[Stored data]
==*==

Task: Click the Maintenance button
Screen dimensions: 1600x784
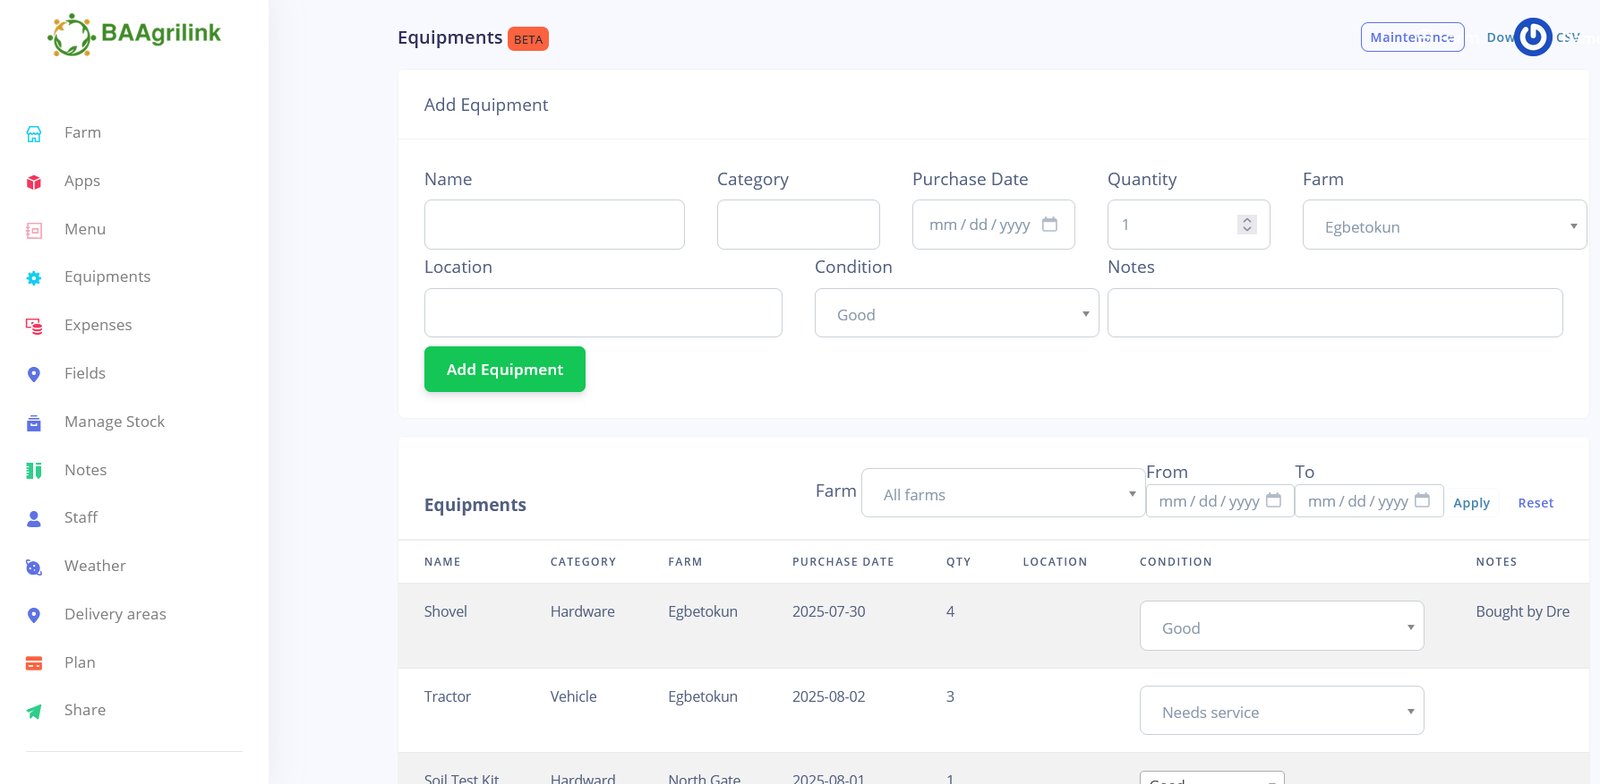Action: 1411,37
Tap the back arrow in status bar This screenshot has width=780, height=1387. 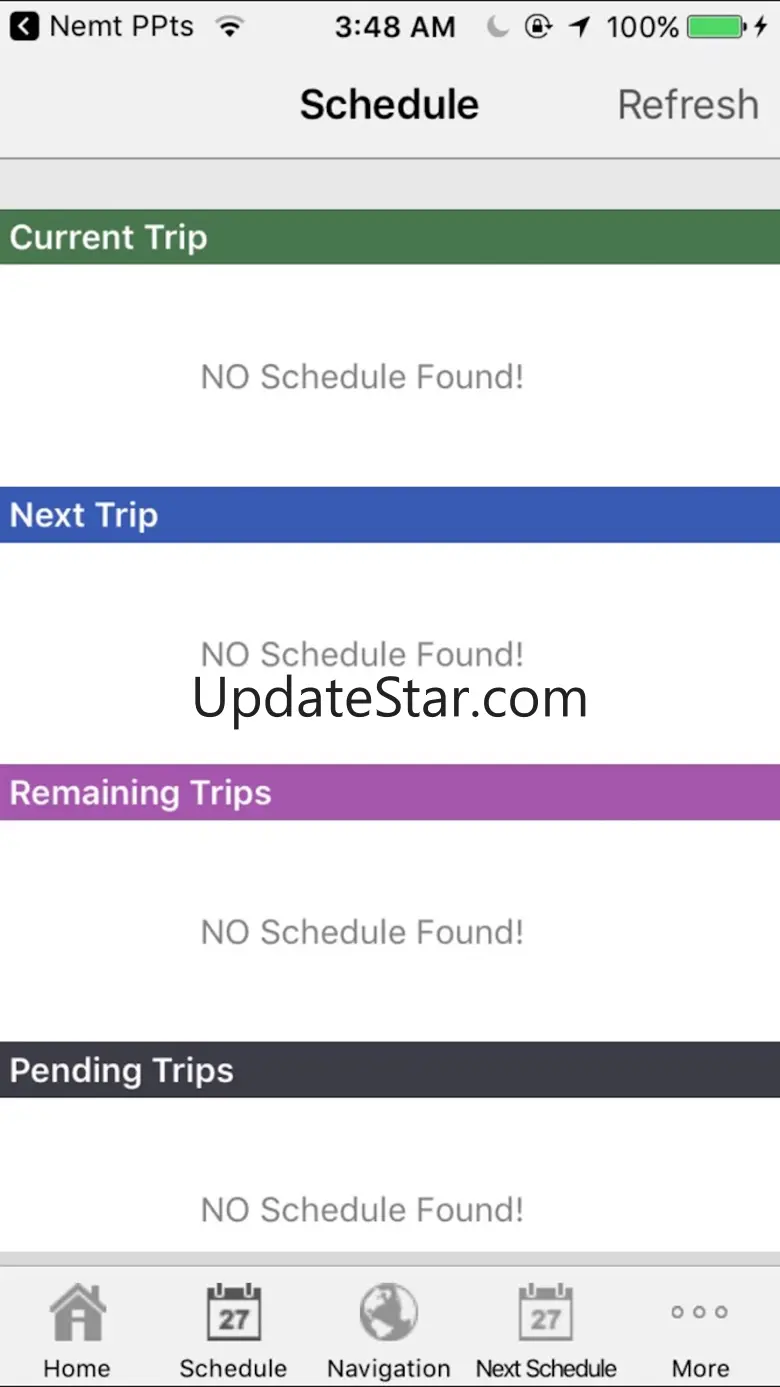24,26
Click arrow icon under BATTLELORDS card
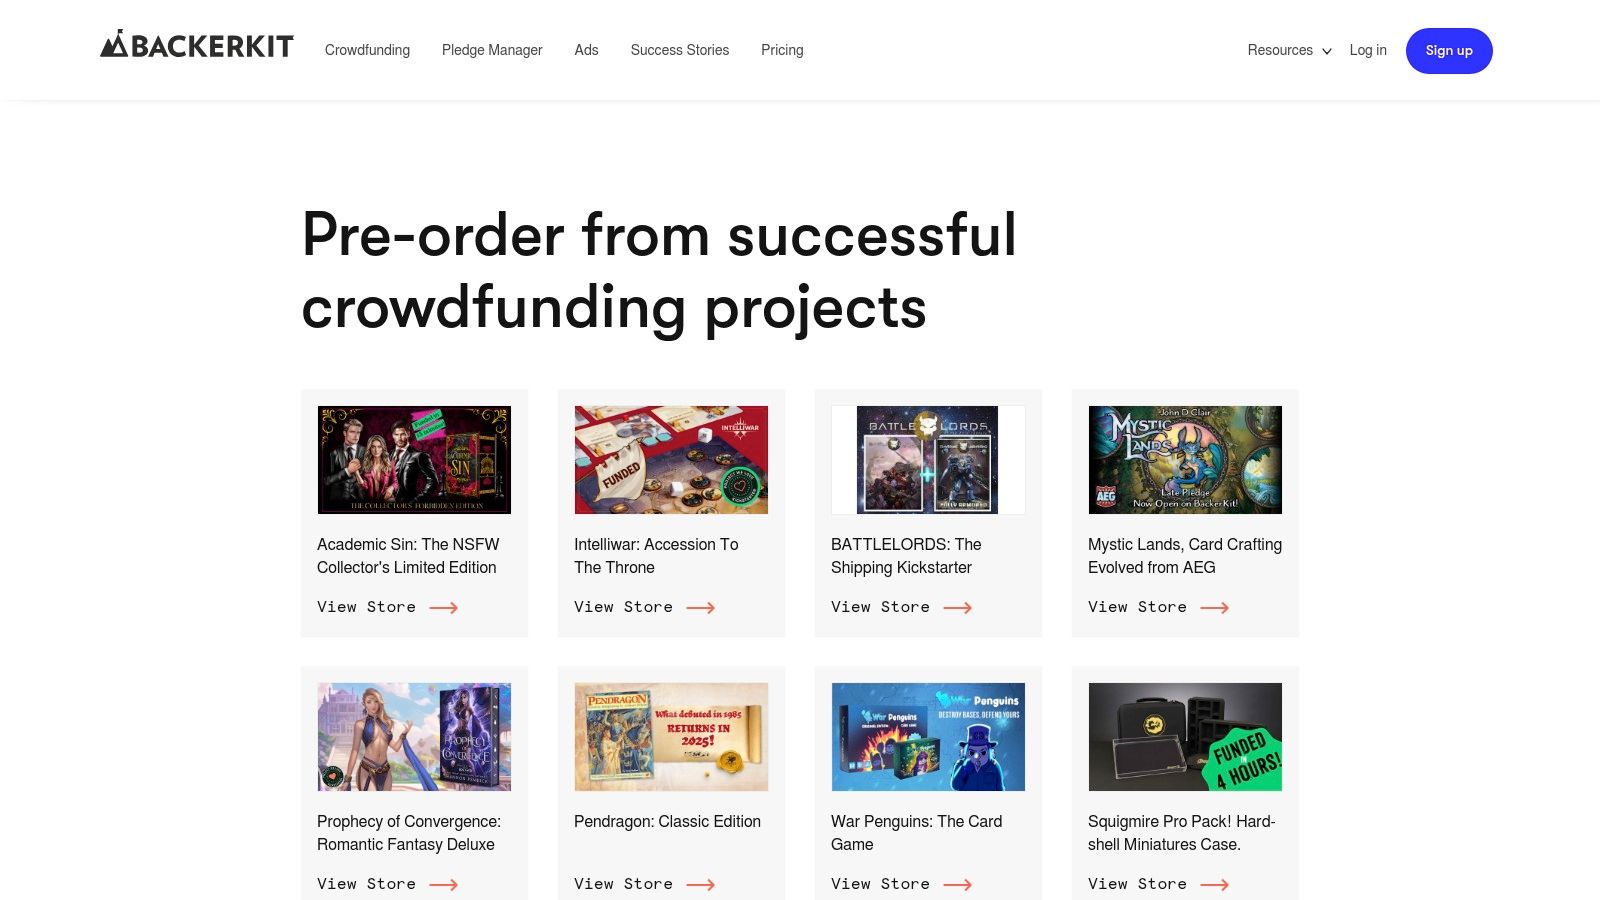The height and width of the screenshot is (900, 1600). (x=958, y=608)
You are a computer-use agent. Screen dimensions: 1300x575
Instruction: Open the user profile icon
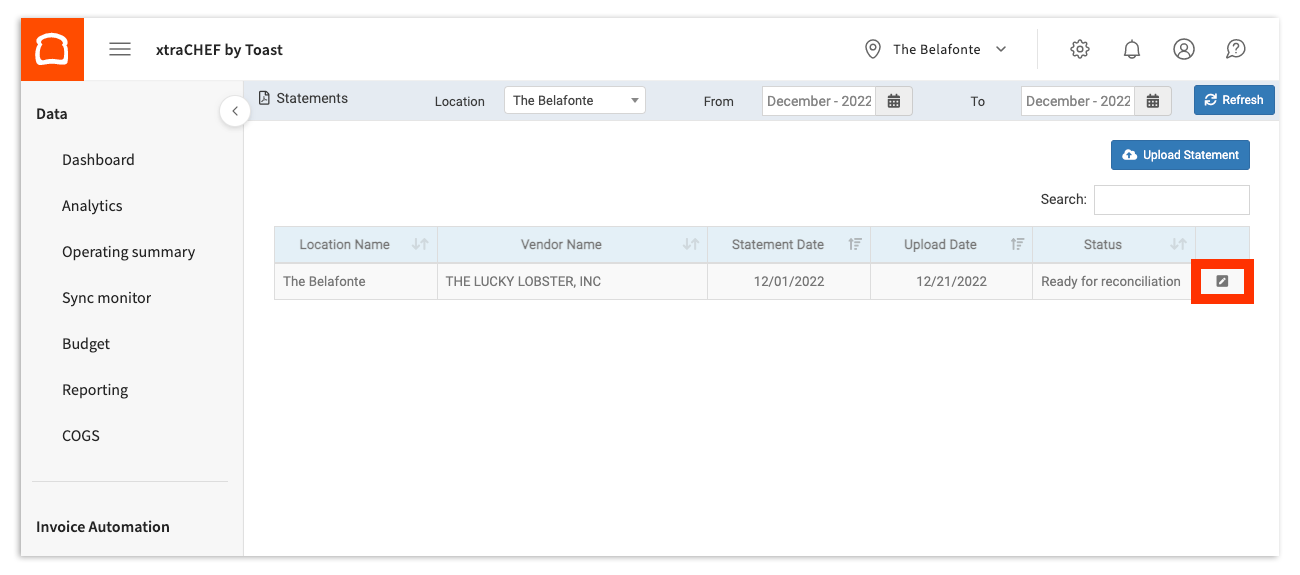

==*==

**Work required**
Only an exact copy belongs in the answer: the lines from the one containing "Click arrow icon under BATTLELORDS card" through the end of the records, both ends included, minus the pictures.

**Solution to the problem**
Click arrow icon under BATTLELORDS card
The height and width of the screenshot is (900, 1600). (x=958, y=608)
You are a computer-use agent. Screen dimensions: 1300x575
Instruction: Open the user profile icon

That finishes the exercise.